◆ AIM OF THE TASK ◆
Collect every line from the entries below that contains the word "menu".

◆ DATA SECTION ◆
* START *

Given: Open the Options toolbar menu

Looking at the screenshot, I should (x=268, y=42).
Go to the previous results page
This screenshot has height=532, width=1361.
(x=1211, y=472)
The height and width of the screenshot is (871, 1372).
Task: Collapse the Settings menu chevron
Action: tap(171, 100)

* END *

◆ FINISHED TASK ◆
Given: Open the Options toolbar menu
Task: Collapse the Settings menu chevron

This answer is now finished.